By 3rd Brigade Combat Team December 28, 2012
KHOWST PROVINCE, Afghanistan (Dec. 28, 2012) -- Christmas is often a difficult time to be separated from loved ones during a combat deployment. This year the chaplains of 3rd Brigade Combat Team "Rakkasans," 101st Airborne Division (Air Assault), sought to bring the Christmas spirit to the Soldiers of Forward Operating Base Salerno, Afghanistan.
"We usually expect to see an increase in family and relationship problems following the holidays," said Capt. Justine Majeres, the brigade psychologist. "The stress of being away from family is only compounded by our environment."
This is an issue that the 3rd Brigade Combat Team, or BCT, religious support teams were keenly aware of as they prepared for the holiday season.
"The message of Christmas is extremely relevant to our lives right now," said Capt. Jeffery Crispin, Battalion chaplain, 626th Brigade Support Battalion.
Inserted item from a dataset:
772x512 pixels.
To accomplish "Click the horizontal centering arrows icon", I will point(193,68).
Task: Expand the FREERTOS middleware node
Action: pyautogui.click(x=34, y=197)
"Our Soldiers need peace and hope now more than ever," said Capt. Willie Newton, battalion chaplain, 3rd Special Troops Battalion. "That's what we're here to give them. We need to be a calming presence in the midst of the storm."
The chaplains of the 3rd BCT collaborated together in four different services to mark the holiday, including two Catholic masses, a Protestant candlelight Christmas Eve service, and a Protestant Christmas morning service.
These worship opportunities were open for anyone who wanted to celebrate.
"Getting a chance to go to midnight mass in Afghanistan was very meaningful to me," said Sgt. Michael Mason, 3rd Battalion, 187th Infantry Regiment. "It brought a lot of comfort and encouragement."
All of the services were well attended. In particular the candlelight service had more than 80 Soldiers present, filling the small chapel.
"Out of all the holiday events I've helped with, this one had the best response," said Spc. Erika Espeseth, chaplain's assistant, 3rd STB. "I think the service went really well."
Emotions ran deep throughout the congregations as the Christmas story was told through the reading of scripture and the singing of carols. Many Soldiers found tears in their eyes.
"Being deployed could easily make Christmas Eve feel like just another day," said Spc. Jeffery Rebo, 3-187. "But, tonight, coming here and singing these carols and hearing the word reminded me that I'm not alone. It helped me a lot."
During the final songs the congregation lit small handheld candles as they sang Silent Night.
At the conclusion, one of the chaplains offered a short reflection: "The good news of Christmas is 'Emmanuel,' God is with us, we don't have to be alone."
As the service ended, those in attendance walked into the cold winter night with the warmth of Christmas in their hearts.
Although the long-term impact of the services and celebrations cannot be seen, yet. The efforts and contributions to the welfare of the Soldiers by the chaplains of Salerno could not go unnoticed.